Caching is the architectural lever with the highest leverage and the highest tax. The leverage is enormous: a well-placed cache layer can absorb 90 to 99 percent of the read traffic that would otherwise hit the database, and the cost of the cache hardware is a fraction of the cost of the database it protects. The tax is the complexity it introduces: every cached value is a copy that can disagree with the source, every TTL is a guess about how stale is acceptable, every invalidation is a coordination problem, and the day a hot key expires is the day the database falls over.
This lesson covers caching as a system-design problem. The three tiers where caches live, the four canonical patterns for keeping the cache in sync with the source of truth, the invalidation strategies that exist along the consistency-versus-correctness axis, and the cache-stampede problem that produces the most common cache-related outage. The specifics are Redis, CloudFront, and Memcached because those are the dominant tools in 2026, but the patterns are tool-agnostic.
The three caching tiers
A reasonably-architected system has caches at three logical layers, each absorbing a different class of traffic.
The CDN tier. Content delivery networks (CloudFront, Cloudflare, Fastly, Akamai) cache responses at edge locations close to users. The cached content is anything mostly-static: HTML pages, images, JavaScript bundles, CSS, video segments, font files, API responses with long TTLs. CDN cache hits never touch the origin servers; they are served from a node geographically near the user, in tens of milliseconds rather than hundreds. The CDN tier is the fastest cache because it is the closest to the consumer.
The economics of the CDN tier are favourable. As lesson 68 covered, CDN egress is typically cheaper than direct origin egress, and the cache-hit ratio further reduces origin load. A team putting a CDN in front of static assets typically sees both lower bills and lower latency, with no consistency cost (the assets are immutable or have well-understood revalidation rules).

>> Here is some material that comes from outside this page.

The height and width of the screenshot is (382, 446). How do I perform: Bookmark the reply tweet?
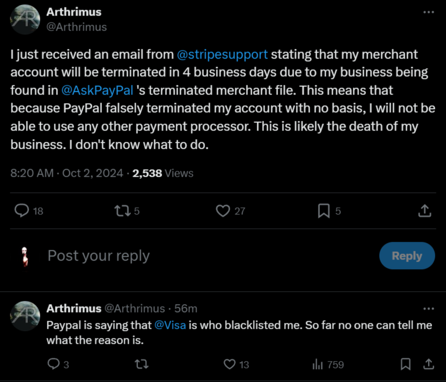(406, 365)
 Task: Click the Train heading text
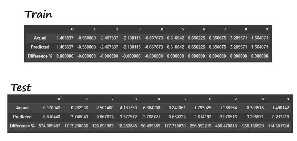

The application cache tier. Redis or Memcached, sitting between the application and the database. The application checks the cache first; on a hit, it returns the cached value; on a miss, it queries the database and (in most patterns) populates the cache for the next caller. The application cache is the workhorse: it caches expensive query results, computed values, session data, feature flags, rate-limit counters, leaderboards, and the long tail of “things the application reads more often than it writes”.
Redis dominates this tier in 2026. Memcached is still around, simpler and faster for the pure-key-value case, but Redis’s richer data structures (sorted sets, streams, hyperloglogs, pub/sub) and its persistence options have made it the default choice. Managed offerings (ElastiCache, MemoryDB, Upstash, Redis Cloud) handle the operational tax of running it.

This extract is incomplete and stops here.